I see a therapist a couple of times a month.  I love her, I really do.  She's 80 years old, and she's younger than more adults I know.  She recently suggested that I cut back to seeing her once a month, but I don't want to because I love talking to her so much.  At any rate, I saw her the other day.  We started talking about my youngest, and that led to a conversation about how I'm doing with all of his behaviors.  I admitted that I wasn't sleeping and that I was drinking wine.  She wants me to discipline myself to be in bed by 10:30 each night.  She also strongly suggested that I stop the wine.

She went on to talk about my son, and said that she believes that we can no longer provide the care he needs.  I won't get in to the whole conversation, but the bottom line is that, even though I was sobbing, I thanked her, said that I hoped she had a nice Easter, and went on with my day.

That's what I do.  Someone has just told me that I need to say goodbye to my child, and I go home and do dishes!  I've done that with many major events in my life, rather than dealing with them.

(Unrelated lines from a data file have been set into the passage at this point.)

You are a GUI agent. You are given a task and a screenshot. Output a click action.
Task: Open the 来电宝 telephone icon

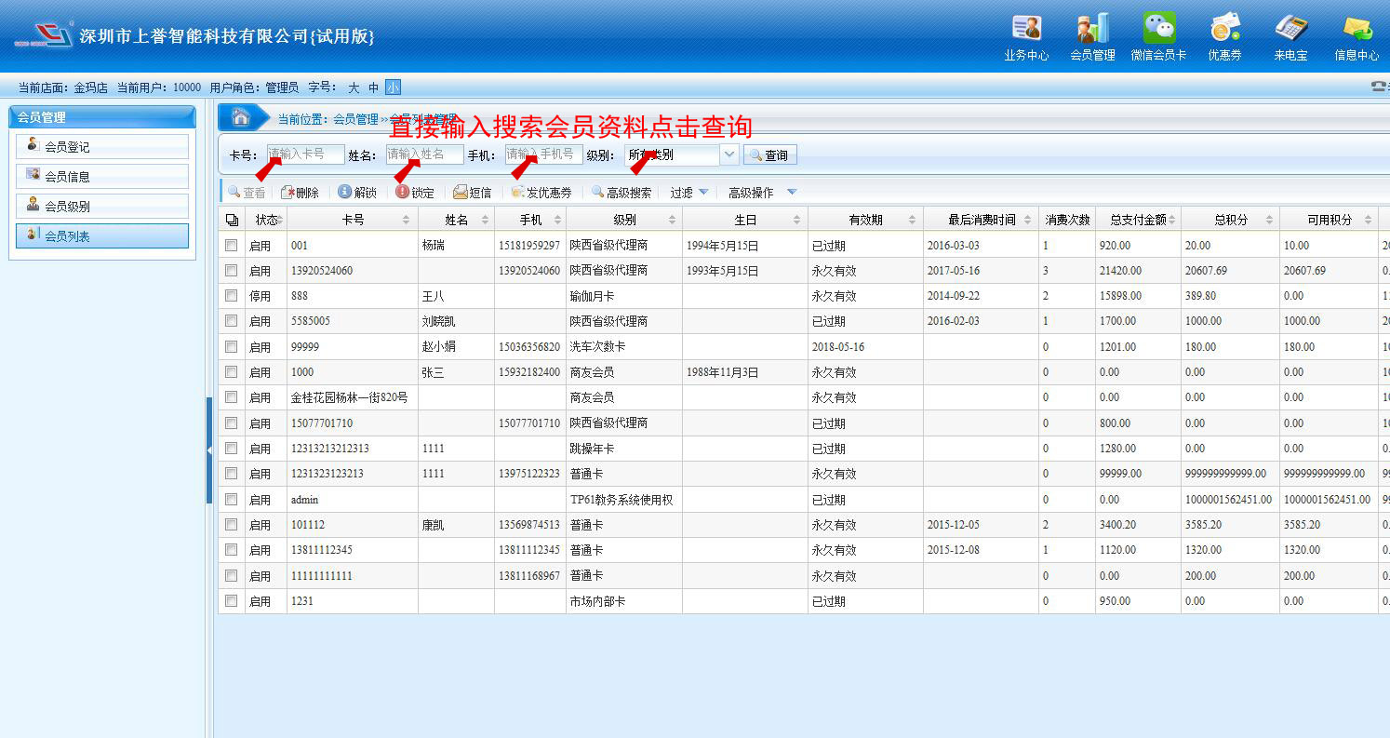1290,29
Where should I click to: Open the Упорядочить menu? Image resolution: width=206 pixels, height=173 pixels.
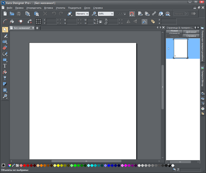pos(34,7)
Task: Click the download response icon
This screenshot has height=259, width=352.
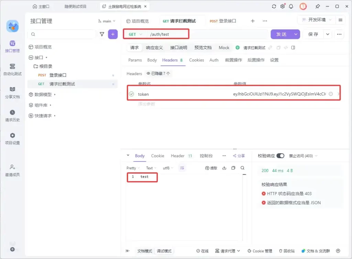Action: 224,168
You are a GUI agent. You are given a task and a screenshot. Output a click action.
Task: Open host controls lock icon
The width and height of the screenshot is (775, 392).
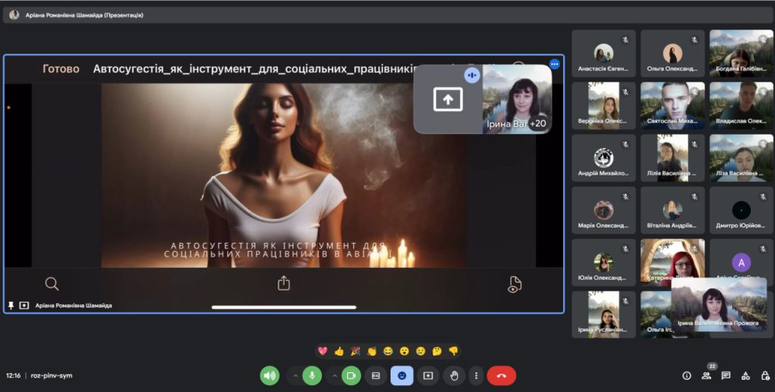click(x=763, y=375)
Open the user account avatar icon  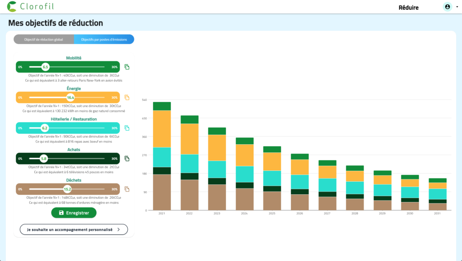pos(447,7)
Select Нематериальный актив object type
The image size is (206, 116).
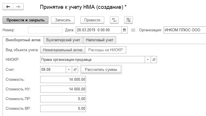pos(62,50)
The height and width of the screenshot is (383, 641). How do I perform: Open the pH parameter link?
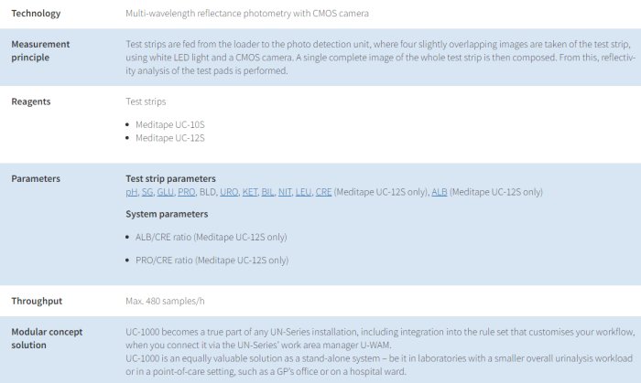tap(131, 192)
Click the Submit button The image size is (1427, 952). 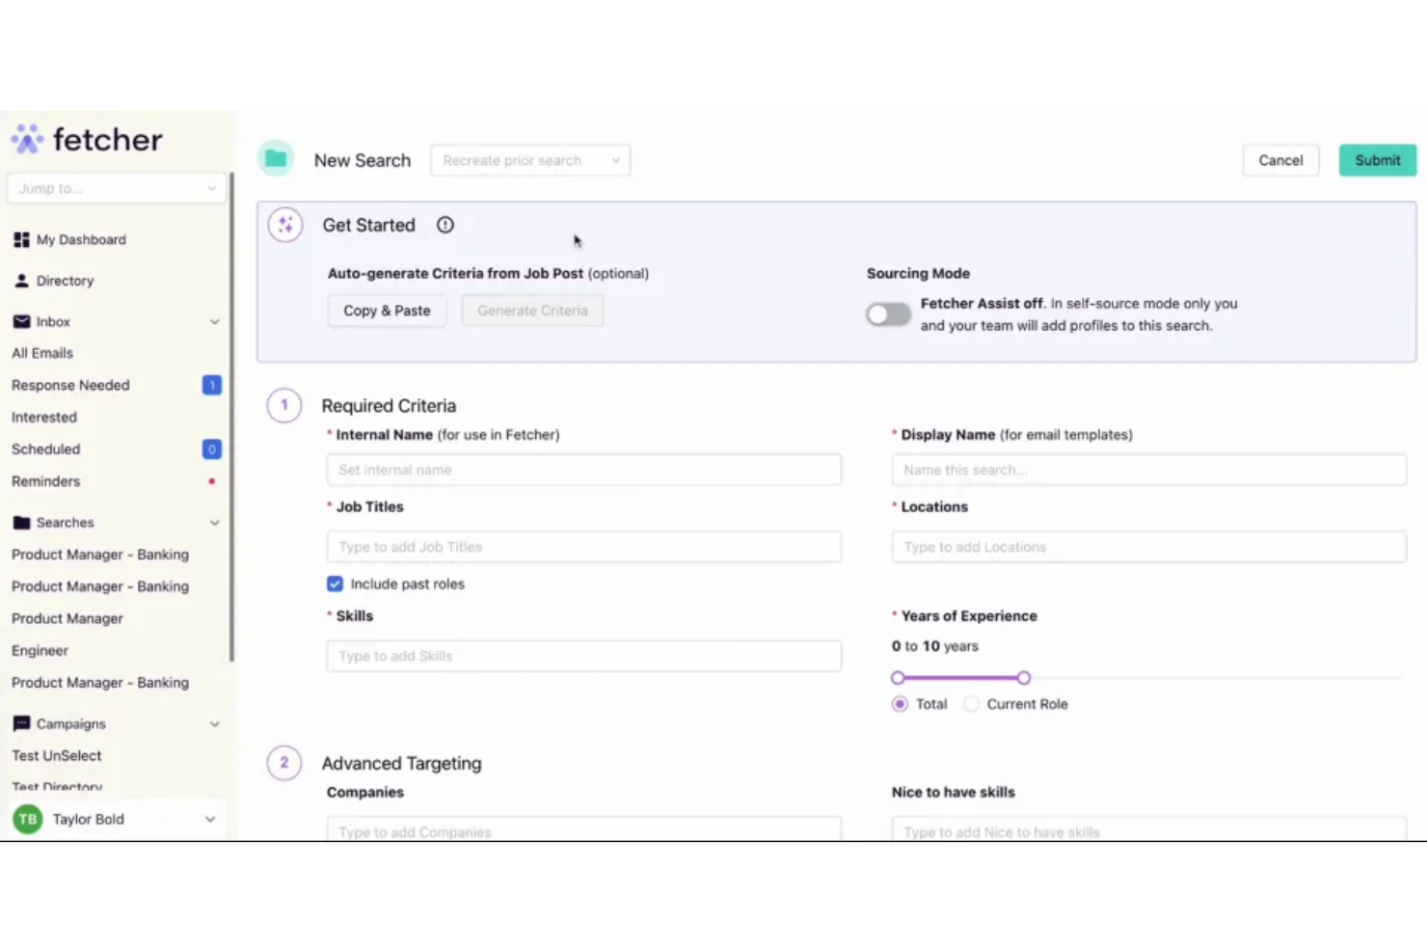point(1377,160)
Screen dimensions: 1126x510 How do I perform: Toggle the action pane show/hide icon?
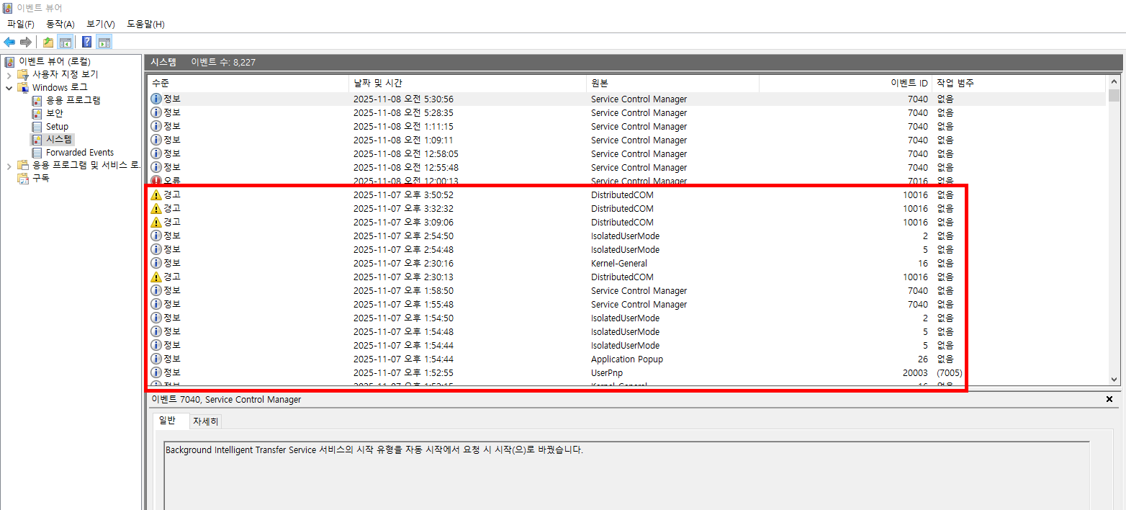(104, 42)
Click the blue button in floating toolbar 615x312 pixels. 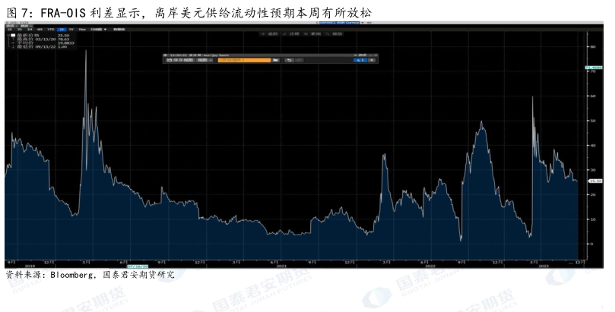[x=361, y=60]
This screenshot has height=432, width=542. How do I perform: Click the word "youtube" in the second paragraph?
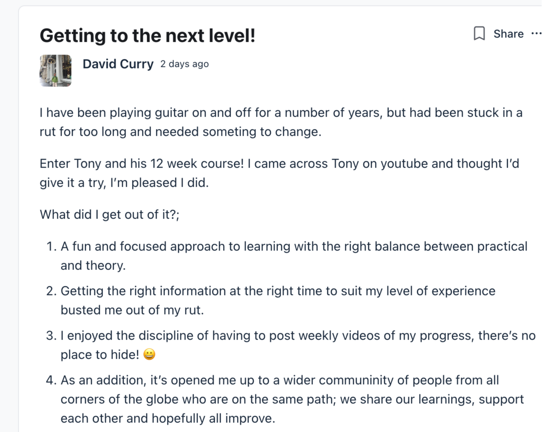[404, 164]
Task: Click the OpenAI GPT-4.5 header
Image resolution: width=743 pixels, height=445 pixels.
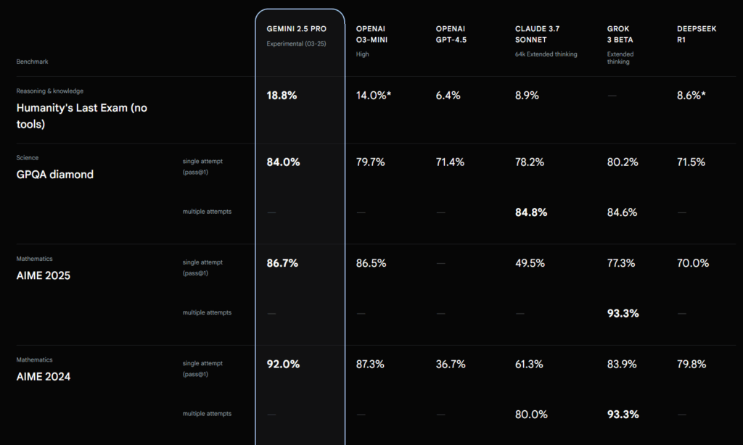Action: (451, 34)
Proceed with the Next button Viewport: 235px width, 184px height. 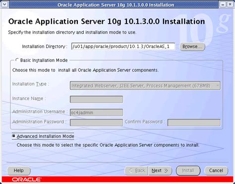160,171
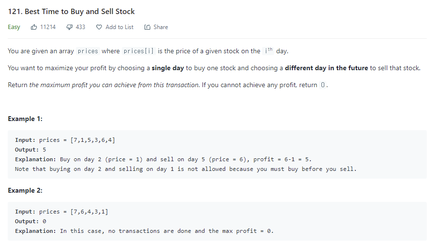Click the inline code prices[i]
This screenshot has height=244, width=435.
[x=138, y=51]
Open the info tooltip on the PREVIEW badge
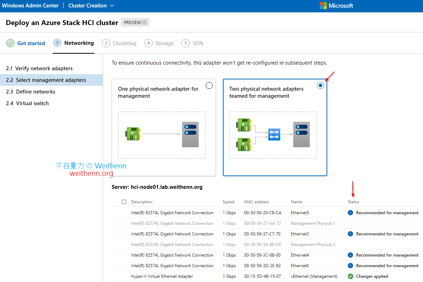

Now that I've realized this and admitted it, it's time to do something about it.  My focus is to allow myself to feel grief or anger or whatever emotion is appropriate to any given situation.  I'm saying goodbye to the wine, as much as I don't want to right now.  And somehow, I'll work on getting to bed earlier. 

I can do this!


Wednesday, March 19, 2014

Wednesday, 3/19/14

I've been ignoring this blog, but not intentionally.  There's been a lot going on at home and I haven't had the time or extra energy to continue to record my food here.  Also, I realized that I was spending more time photographing, posting, and linking than I was cooking and planning my meals.  I needed to turn that around.  I'm continuing to eat a plant-based diet and loving it as much as ever.  I just want to spend my time working on some issues that I have around food and other things in my life.  I'll document some of that here, and I'll continue to post new recipes on my other blog: 

Plant Based...by Ingredient!


I'll also post occasional pictures of what I'm eating, like this big old delicious mess of a meal I had for lunch today: Mexican Bean Burger on a bed or romaine, smothered in sauteed sweet onions and red bell peppers, fresh salsa, cheeze sauce and vegan sour cream.  So, so yummy!